By: E&P Staff
Belo reported today that consolidated revenue for Q2 grew 3.1% compared to the same period last year. Total operating costs at the company increased 7.5%. Belo originally projected operating costs to grow 10%.
“We made significant progress during the second quarter in transforming Belo’s businesses to compete effectively in an increasingly Internet-centric marketplace,” Robert Decherd, Belo’s chairman, president, and CEO, said in a statement. “We made important announcements regarding the reallocation of human, financial, and capital resources and experienced strong growth in new products launched throughout the company as well as significant increases in Internet revenues.”
For the Newspaper Group, total revenue inched up 1% in Q2. Advertising revenue slipped less than 1%.
At the Newspaper Group, classified advertising dropped 2%. General advertising was down 2.8%. Retail declined 7.3%. Interactive revenue grew 53%. Part-run advertising related to new products launched at The Dallas Morning News increased 14%.
Expenses at the division rose 6%, three percentage points less than previous projections.
Belo expects total revenue at the Newspaper Group to advance slightly in Q3, with flat advertising revenue. Low-to-mid digit ad revenue increases are projected at The Press-Enterprise in Riverside, Calif., and The Providence (R.I.) Journal. The Dallas Morning News is expected to be down slightly.

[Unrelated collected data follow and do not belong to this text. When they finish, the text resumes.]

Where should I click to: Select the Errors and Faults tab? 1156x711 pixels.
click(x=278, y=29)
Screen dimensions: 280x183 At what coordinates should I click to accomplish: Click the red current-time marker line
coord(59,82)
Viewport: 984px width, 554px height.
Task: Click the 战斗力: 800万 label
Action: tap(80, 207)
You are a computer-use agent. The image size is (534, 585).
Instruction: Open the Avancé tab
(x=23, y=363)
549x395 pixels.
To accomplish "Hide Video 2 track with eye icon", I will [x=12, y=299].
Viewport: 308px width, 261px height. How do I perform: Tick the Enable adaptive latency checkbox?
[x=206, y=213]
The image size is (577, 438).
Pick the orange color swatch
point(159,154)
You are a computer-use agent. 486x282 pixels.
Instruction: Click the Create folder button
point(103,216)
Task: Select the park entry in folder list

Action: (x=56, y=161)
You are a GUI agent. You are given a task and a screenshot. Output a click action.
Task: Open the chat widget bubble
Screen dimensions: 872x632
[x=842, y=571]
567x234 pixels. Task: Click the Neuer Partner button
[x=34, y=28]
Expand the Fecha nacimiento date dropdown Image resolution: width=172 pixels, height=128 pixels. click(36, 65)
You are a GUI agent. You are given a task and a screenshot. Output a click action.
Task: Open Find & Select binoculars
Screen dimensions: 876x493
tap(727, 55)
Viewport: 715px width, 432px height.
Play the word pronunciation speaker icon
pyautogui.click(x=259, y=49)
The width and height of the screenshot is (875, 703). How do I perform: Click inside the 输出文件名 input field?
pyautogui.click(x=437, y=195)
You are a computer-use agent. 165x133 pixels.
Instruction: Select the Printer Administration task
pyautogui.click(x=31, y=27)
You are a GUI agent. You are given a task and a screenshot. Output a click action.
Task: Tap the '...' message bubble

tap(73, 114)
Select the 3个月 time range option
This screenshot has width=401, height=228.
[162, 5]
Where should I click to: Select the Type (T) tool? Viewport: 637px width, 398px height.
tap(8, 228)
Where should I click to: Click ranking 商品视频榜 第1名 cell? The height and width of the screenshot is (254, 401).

“The third quarter will be the heaviest period for one-time transaction costs related to the company’s technology and business process initiatives, which are currently estimated at $8 to $9 million, including severance,” Decherd said. “Also costs related to the voluntary severance plan at the Dallas Morning News are expected in the third quarter; however, it’s too early to provide an estimate as the Morning News is still sizing the potential impacts.”